Living Hell
My stepson was an alcoholic and drug user for many years, along with a foul-mouthed yob, who thought nothing of shouting obscenities at me for things I had not done.
My life was so bad, I hated opening the door to him as I knew, if he had a bad day, I would get the backlash.
Life got so bad for me, on payday my wife never knew when to expect me. I would go out drinking from work and return late just to avoid the conflict with him. I have never been a heavy drinker and since I came back from my RAF days in Germany I can hardly drink beer at all.
He was driving me to be a drinker just to stay away from him. Until one day on the bus home, I was so ill I had to dash off the bus and just got off in time to be ill. I was so embarrassed, I stopped drinking that night. Apart from a few beers when I went to Canada to see Faye, I have not had one since.
One night when he was 9, he was out with friends, when we called him in for his safety at 9:00 they told him to phone the police and tell them I was a child abuser, of course being a child the Social Services got involved in the case. We then had 3 years of being quizzed after that it was better being interrogated by the Gestapo. As the “Step-father” I was automatically the villain-end of the story. After various homes took him in, never for more than 2 weeks, the common view was I was not wrong. Even at that age, he could not accept being told what to do and with the Social services backing him up, this made our life a total misery.
I was cleaning his room (as he never did anything in the house) one day when I came across a strange brown package on the bed. When I showed it to him and his mam all he said was it was a mild drug for a trip. No harm. As we know, even for an adult each trip is different, some good others can be horrendous. Imagine a 5-year-old child having a bad trip, what problems could that cause, and is there permanent mental damage.
Months later, I came across a needle on the floor. I took it down to the front room as I hit the wall to gain attention I said: “1,2,3 you’re dead.” Everybody turned to me and said, “What was that about?” I explained, “If the children had used these needles in a game, that is all the time they had. Not enough even to scream.” Naturally, everybody looked horrified but it didn’t sink in with my stepson as he thinks he does no wrong.
He soon fell into bad company and started mixing with junkies and drunks. One friend got so drunk he fell through a hedgerow in the middle of the day. A week or two later he was so drunk, he fell asleep on the sofa and almost burned the house down making toast.
At various times, my stepson has shouted out about the “supposed” abuse, usually when he is drunk but to anybody who doesn’t know us, how are they to know. I was cleared of the accusations, this did not help me. At the time I was working in one of our museums with a large police contingent, it was like being watched everywhere you went. I had the feeling that they always had that question “Did he or didn’t he?”
One time in the kitchen, he swung at me with a frying pan. Fortunately, he had to go over the fridge. Doing this he smashed some bottles and I was covered in glass shards, my t-shirt was covered in blood, it looked a lot worse than it was as there is little to protect the veins there but it was still scary.

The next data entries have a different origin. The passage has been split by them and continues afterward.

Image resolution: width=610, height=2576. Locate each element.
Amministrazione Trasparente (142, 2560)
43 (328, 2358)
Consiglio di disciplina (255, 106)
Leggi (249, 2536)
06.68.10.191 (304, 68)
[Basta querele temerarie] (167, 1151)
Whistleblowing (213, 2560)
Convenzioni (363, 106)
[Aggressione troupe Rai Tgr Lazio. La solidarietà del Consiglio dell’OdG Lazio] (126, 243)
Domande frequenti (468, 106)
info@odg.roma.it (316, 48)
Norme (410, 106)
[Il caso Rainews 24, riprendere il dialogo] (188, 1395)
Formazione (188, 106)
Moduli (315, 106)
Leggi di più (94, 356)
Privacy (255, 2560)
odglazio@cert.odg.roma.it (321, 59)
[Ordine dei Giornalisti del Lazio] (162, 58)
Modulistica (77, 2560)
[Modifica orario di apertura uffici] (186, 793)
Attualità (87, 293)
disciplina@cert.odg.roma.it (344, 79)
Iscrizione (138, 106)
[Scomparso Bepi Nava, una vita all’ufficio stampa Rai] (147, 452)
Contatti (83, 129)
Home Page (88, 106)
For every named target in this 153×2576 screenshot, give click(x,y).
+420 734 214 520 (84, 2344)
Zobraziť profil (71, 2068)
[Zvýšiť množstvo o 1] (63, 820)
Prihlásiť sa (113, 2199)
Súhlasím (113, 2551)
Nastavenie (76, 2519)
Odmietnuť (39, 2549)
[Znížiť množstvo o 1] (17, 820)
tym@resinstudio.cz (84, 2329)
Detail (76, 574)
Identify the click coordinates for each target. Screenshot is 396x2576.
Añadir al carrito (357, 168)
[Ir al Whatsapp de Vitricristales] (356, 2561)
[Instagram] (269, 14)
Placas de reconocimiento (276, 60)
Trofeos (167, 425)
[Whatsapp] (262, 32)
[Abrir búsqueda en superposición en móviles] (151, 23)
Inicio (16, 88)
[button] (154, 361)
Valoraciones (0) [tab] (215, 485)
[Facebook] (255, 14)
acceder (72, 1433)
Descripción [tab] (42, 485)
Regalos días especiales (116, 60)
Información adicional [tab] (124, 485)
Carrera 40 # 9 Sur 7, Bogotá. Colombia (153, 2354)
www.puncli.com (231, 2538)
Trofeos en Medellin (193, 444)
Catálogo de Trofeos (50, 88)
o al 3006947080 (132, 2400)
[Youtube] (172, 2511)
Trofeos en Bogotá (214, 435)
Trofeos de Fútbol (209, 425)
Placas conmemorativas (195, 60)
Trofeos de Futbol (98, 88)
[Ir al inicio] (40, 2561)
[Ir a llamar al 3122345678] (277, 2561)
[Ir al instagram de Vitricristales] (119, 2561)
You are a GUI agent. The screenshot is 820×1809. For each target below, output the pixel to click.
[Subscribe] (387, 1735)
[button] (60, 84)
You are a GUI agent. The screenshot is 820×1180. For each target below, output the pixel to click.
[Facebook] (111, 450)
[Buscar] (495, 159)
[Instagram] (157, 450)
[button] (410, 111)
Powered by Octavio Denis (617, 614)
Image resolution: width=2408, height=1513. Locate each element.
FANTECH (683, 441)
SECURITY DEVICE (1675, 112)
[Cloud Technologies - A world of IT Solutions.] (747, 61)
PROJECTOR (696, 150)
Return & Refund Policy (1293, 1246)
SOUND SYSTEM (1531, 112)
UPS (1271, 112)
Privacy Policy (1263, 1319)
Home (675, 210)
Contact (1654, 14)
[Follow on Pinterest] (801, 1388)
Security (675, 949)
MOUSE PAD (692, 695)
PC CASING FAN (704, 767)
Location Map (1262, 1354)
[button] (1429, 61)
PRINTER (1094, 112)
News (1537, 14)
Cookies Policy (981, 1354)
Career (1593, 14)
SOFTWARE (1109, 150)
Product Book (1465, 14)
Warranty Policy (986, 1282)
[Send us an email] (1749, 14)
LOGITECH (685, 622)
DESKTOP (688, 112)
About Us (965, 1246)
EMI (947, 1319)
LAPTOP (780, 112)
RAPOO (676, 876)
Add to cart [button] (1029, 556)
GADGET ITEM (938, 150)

In the summer of 2010, he threatened to hit me with a hammer twice in one week as well as put a pickaxe in my chest. All this was to impress his partner ( I refuse to term her girlfriend as it insults nice girls), she too was a druggy and alcoholic who was so drunk one day, he had to carry her back here in the middle of the afternoon. I have had to suffer the ravages of his temper for over 15 years now, mainly drug-fuelled outbreaks of verbal abuse, as recent as Jan 2011 he attacked me in our house, as we were worried about getting the Social involved again as two of the children would be classes “at risk.” I had to lie to the doctors about my head injury.
As an afterthought, being a junky and alcoholic. My stepson denies anything happened as his mind is wrecked by drink and drugs.
Drink and drugs effects-Tuesday 29th May, 2012-my stepson attacked me again, this time grabbing my throat as he tried to push me down the stairs.
We have a 3-story house, as I can’t climb the stairs since my injury in July 2011. I have a small room on the ground floor, he has the master bedroom on the top floor. He is directly above with just the kitchen between us. Despite everybody asking him to keep his music down, it has got to the point were I don’t listen to music or watch TV as I cannot hear over his noise.
Wow…I’m not really sure what to say. I’m so sorry about what you’re going through and I really hope it gets much much better. He clearly needs metal help.